Verify the setup works
In a fresh incognito window:
- Open your site. View source.
- There should be exactly one
gtag('consent', 'default', ...)block. If you see two, both GTM Kit and the CMP are emitting; turn one off. - The GTM container
<script>should appear once. If you see two, both GTM Kit and the CMP are injecting; turn one off. - The DevTools console should show no errors related to
gtag,dataLayer, orCookiebot/Complianz/cmp.
Click “Reject all” in the CMP banner and confirm Google tags do not fire (use GTM Tag Assistant). Click “Accept all” and confirm tags now fire.
Common issues
Cookiebot blocks GTM Kit’s data layer pushes. Cookiebot scans scripts and can prefix them with data-cookieconsent="ignore". If GTM Kit’s helper scripts (dataLayer, integrations) are scanned and gated, events stop pushing. Add an exception in Cookiebot, or in GTM Kit, go to Settings → Consent → CMP script attributes and turn on Cookiebot. This adds data-cookieconsent="ignore" to GTM Kit’s helper scripts so Cookiebot’s auto-blocking lets them through.

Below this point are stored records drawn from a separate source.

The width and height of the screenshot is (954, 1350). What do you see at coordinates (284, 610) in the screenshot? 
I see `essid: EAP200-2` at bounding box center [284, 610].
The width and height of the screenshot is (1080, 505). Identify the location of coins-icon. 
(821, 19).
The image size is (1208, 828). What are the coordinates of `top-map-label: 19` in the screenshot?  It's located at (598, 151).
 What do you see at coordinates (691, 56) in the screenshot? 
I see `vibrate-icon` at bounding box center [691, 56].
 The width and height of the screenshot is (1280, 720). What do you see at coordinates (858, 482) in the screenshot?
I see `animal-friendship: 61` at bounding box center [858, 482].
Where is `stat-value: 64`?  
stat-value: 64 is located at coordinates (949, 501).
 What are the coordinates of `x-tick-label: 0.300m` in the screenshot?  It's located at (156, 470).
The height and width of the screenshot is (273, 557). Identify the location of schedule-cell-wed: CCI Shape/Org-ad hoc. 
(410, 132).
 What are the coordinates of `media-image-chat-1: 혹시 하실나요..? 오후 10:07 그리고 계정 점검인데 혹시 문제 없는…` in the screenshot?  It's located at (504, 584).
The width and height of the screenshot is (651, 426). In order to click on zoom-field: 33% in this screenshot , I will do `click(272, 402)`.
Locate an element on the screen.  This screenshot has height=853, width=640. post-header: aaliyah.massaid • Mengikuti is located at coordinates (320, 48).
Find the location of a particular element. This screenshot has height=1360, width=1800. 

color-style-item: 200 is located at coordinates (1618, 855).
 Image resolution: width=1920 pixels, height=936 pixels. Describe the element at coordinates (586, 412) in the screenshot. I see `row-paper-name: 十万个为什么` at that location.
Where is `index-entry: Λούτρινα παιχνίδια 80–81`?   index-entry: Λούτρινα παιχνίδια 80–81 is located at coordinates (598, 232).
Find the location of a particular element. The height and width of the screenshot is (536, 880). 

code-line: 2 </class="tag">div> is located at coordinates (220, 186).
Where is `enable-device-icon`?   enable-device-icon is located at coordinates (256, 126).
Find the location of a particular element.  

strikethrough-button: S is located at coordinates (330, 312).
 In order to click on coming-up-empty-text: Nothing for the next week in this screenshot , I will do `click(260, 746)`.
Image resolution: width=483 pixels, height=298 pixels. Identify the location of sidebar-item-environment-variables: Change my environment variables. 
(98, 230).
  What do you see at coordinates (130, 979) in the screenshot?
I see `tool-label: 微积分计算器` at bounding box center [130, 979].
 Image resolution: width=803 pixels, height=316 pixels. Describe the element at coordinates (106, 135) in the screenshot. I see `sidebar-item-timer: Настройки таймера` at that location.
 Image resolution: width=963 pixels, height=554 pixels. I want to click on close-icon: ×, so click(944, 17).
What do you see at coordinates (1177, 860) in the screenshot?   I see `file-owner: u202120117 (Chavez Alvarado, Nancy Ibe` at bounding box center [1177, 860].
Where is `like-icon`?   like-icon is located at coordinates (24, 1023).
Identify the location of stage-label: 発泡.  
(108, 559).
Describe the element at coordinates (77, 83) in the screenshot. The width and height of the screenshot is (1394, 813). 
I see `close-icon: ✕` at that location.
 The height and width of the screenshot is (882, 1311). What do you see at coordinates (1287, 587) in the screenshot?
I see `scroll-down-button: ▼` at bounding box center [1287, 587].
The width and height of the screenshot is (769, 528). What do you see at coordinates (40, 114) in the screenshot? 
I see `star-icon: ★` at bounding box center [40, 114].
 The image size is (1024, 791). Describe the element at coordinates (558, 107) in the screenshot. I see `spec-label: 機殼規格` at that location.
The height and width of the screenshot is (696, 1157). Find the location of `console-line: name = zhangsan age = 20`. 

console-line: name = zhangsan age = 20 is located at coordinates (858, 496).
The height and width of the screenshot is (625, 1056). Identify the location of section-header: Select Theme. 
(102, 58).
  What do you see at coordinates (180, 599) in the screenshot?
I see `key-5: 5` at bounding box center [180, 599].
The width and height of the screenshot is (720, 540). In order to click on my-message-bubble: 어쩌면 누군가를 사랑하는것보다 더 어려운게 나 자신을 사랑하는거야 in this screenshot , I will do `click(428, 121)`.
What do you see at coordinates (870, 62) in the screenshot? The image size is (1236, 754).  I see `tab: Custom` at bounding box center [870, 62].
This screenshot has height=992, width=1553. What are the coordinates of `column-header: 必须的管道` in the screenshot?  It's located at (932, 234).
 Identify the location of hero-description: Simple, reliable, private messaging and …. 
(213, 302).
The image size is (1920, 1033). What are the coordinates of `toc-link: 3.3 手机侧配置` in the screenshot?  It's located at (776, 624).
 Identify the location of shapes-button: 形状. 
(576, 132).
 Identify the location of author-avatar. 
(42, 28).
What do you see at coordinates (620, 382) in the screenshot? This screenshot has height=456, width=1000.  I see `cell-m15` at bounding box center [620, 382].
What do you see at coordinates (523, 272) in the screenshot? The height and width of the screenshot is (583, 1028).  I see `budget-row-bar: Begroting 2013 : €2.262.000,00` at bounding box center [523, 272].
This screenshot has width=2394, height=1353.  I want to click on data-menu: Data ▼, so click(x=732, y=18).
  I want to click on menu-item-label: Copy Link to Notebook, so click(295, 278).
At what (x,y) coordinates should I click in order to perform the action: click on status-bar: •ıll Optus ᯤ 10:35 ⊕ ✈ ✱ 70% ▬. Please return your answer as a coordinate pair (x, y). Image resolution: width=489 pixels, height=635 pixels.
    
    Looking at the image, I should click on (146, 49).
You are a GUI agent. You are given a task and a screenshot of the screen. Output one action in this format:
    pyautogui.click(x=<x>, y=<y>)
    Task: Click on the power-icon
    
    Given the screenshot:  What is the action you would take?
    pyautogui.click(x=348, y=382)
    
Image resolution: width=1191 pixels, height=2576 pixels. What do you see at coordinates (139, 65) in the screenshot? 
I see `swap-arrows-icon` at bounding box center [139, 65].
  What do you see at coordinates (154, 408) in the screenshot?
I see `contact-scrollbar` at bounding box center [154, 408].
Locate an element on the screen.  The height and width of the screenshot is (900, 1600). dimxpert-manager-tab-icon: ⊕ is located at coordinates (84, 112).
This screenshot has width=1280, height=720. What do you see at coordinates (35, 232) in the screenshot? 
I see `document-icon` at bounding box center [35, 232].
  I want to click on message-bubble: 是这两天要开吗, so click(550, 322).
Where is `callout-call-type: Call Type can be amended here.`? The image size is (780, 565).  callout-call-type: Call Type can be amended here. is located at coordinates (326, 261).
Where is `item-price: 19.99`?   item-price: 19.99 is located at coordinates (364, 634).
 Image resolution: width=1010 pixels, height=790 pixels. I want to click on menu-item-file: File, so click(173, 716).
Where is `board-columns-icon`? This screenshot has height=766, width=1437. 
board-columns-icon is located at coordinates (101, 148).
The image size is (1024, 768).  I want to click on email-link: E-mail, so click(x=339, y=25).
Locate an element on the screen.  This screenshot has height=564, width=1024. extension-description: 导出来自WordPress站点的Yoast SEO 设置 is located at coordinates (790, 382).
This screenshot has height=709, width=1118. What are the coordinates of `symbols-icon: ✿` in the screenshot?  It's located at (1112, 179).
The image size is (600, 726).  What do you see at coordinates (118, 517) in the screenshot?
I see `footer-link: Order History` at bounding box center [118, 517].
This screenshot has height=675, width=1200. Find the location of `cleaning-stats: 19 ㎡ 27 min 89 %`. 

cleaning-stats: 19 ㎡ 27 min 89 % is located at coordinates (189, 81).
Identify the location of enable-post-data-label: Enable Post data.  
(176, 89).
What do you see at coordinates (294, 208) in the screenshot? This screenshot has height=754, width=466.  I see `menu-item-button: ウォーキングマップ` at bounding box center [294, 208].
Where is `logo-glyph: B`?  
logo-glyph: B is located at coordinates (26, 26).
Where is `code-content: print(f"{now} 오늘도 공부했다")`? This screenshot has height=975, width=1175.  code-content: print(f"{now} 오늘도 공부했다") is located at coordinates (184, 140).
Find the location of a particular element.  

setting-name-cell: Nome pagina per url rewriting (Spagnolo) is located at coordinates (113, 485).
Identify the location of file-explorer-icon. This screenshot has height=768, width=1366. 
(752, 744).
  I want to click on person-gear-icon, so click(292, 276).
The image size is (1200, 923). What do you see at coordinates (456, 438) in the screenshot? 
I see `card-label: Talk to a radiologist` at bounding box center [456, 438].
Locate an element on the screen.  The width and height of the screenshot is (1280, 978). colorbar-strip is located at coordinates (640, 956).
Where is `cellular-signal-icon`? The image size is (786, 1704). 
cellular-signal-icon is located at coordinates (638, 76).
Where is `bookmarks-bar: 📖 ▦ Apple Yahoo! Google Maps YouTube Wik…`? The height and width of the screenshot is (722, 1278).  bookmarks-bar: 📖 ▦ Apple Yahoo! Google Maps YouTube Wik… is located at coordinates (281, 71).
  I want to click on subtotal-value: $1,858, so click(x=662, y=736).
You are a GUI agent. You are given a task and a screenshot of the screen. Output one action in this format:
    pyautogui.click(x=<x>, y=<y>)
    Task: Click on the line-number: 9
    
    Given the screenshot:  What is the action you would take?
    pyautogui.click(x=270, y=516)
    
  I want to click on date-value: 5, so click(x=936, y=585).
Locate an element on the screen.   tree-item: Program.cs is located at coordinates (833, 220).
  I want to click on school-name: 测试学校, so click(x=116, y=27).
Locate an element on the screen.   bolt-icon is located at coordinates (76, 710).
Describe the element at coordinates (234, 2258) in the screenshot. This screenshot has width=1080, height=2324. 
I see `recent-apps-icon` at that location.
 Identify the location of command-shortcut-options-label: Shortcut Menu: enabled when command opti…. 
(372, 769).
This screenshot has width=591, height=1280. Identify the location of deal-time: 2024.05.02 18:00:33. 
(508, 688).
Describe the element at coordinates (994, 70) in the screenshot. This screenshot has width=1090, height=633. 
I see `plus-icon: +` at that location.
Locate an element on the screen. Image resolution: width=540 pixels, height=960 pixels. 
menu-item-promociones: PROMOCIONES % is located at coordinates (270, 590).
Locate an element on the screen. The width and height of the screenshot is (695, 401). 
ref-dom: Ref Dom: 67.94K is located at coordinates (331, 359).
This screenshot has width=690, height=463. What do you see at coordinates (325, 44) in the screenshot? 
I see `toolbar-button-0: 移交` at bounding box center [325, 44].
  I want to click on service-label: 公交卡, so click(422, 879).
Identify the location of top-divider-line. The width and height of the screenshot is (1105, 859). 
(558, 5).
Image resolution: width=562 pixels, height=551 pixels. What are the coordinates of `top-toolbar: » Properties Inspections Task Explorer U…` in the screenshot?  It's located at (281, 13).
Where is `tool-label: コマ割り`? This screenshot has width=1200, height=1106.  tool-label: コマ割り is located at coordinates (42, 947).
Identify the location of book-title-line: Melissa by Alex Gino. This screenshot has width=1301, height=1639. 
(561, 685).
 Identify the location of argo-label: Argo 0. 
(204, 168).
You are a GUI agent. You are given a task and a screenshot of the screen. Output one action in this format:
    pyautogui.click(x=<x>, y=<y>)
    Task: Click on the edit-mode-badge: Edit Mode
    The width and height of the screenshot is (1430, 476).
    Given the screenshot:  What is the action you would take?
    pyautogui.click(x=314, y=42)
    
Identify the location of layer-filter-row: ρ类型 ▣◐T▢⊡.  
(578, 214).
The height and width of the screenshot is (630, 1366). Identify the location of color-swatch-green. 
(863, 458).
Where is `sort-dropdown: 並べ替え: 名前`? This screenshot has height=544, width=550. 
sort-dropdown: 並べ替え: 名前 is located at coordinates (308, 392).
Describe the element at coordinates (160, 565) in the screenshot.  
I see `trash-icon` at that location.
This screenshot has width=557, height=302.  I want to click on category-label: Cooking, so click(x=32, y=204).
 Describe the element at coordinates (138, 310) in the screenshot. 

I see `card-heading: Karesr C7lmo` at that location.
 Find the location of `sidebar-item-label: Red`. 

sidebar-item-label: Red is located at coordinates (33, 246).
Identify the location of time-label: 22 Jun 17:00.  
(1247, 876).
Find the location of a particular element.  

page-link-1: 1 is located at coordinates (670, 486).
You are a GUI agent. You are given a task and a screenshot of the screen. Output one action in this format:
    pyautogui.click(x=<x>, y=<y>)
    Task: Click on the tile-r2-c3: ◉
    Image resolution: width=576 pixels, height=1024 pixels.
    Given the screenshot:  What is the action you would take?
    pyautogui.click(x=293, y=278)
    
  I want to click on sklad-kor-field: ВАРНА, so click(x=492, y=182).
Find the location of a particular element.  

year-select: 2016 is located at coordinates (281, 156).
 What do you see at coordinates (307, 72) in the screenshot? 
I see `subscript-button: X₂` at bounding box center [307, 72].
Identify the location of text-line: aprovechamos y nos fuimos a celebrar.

Two default blocks load and tags behave differently in different browsers. Classic symptom of dual emission. Audit and remove one.
The CMP banner shows but Consent Mode is never updated. The CMP is misconfigured. Open its settings and confirm “Google Consent Mode” is enabled. Check the CMP’s documentation for the specific toggle; the wording varies.
For CMPs we don’t support yet: register a signal source
When your CMP isn’t in the list above, you can teach GTM Kit to read consent from it directly by registering a signal source. The registered source takes over from the option-backed default, so you don’t have to flip the master toggle off.
Sources register with a priority. Higher priority wins. The reserved tiers are:
gtmkit_defaultat priority 10: the option-backed fallback.- Named CMP integrations at priority 80.
wp_consent_apiat priority 100.
To override the default, register at priority above 10. To sit below a named tier, pick a priority below it.
add_filter(
'gtmkit_consent_signal_sources',
static function ( array $sources ): array {
$sources['my_cmp'] = [
'id' => 'my_cmp',
'priority' => 90,
'is_active' => static fn(): bool => function_exists( 'my_cmp_is_loaded' )
&& my_cmp_is_loaded(),
'read' => static function (): array {
$cmp = my_cmp_get_state();
return [
'analytics_storage' => $cmp['stats'] ? 'granted' : 'denied',
'ad_storage' => $cmp['marketing'] ? 'granted' : 'denied',
// ... fill the remaining five categories.
];
},
];
return $sources;
}
);read callables must return granted or denied for each of the seven Consent Mode v2 categories: ad_personalization, ad_storage, ad_user_data, analytics_storage, personalization_storage, functionality_storage, security_storage. Missing keys default to denied.